Public service campaigns have stressed the importance of identifying students who have a fascination with guns or violence. While the study did find such interests among both adult and K-12 shooters, the study found it much more common among adult shooters: Fewer than 1 in 5 K-12 shooters did so, compared to twice as many mass shooters in adult settings. More than half of K-12 shooters in the Clemson study had diagnosed psychological problems, but that was the case for two-thirds or more of college and adult mass shooters. (About 1 in 4 K-12 shooters committed suicide, compared to more than 40 percent of adult mass shooters.)
Supports needed so students know they ‘matter’
While the combination of psychological problems and a fascination with guns and violence could be a red flag, Kowalski noted that for K-12 shooters in particular, chronic rejection—including feelings of “not mattering” and “not belonging"—could be an even more common sign that a student could be at risk than a sudden, dramatic rejection like a relationship breakup.
“You can sort of see who who’s sitting alone at lunch, who’s standing on the periphery with nobody to talk to,” Kowalski said. However, she cautioned that administrators should focus on building social supports, rather than trying to profile students as “potential shooters,” as many students can have strong feelings of rejection—or even mental health issues—without causing violence to others. “So to the degree that teachers and school administrators can notice those kids, then they can try to talk to them ... keep an eye on them, try to get them integrated into other activities, try to set up a mentor program or buddy system or something like that, so that those kids can feel more integrated and more part of the group.”
While anti-bullying programs have spread in recent years, partly in response to the rise in school violence, the study suggests that other school safety efforts, like safety drills, may actually decrease students’ feelings of belonging and even backfire.
“While I do think the bullying programs have helped with the rejection angle, we also now have lockdown drills and things like metal detectors that kids have to go through. Those are not necessarily all they’re cracked up to be,” she said. “In many cases, a lockdown drill, for example, can cause more harm than good because they induce a lot of fear in students, and in cases where the shooter for K-12 is a student, that means that the student knows exactly what the drill involved” and can use the information when planning an attack.

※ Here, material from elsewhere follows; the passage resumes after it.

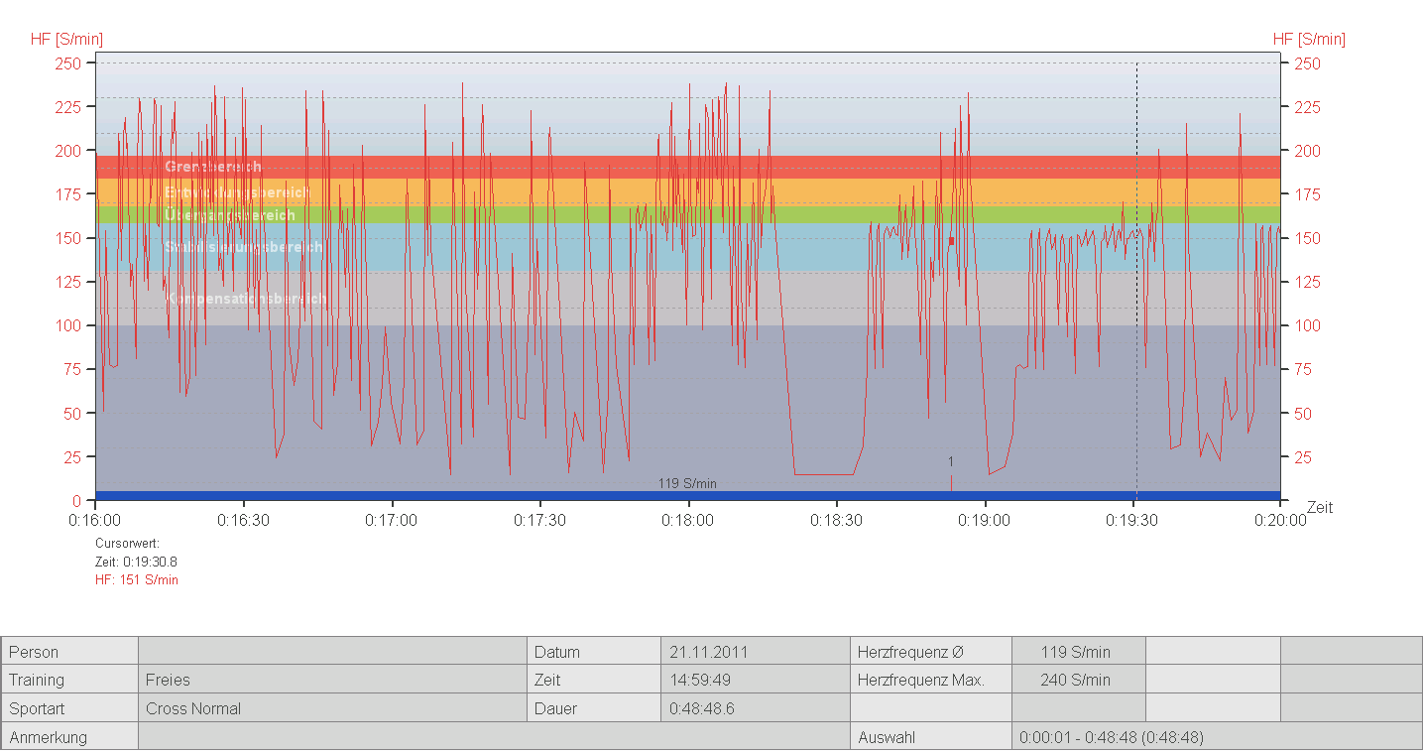Click the Auswahl time range value
The image size is (1423, 754).
click(1112, 737)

Researchers are in the middle of a follow-up study, analyzing the social media posts and other messages that shooters sent out before violence. In particular, researchers are trying to identify reasons that students in majority groups within schools feel disengaged in ways that become dangerous.
“The thing that still perplexes me the most about it is why virtually all of the K-12 shooters are white males ... and not just white males, but white, heterosexual males. So most of them are from majority groups, but for whatever reason, they appear to feel marginalized in some way,” she said. “Maybe it’s because of bullying, because of their psychological problems, we don’t know yet. The effects of traditional bullying and cyberbullying can be significant.”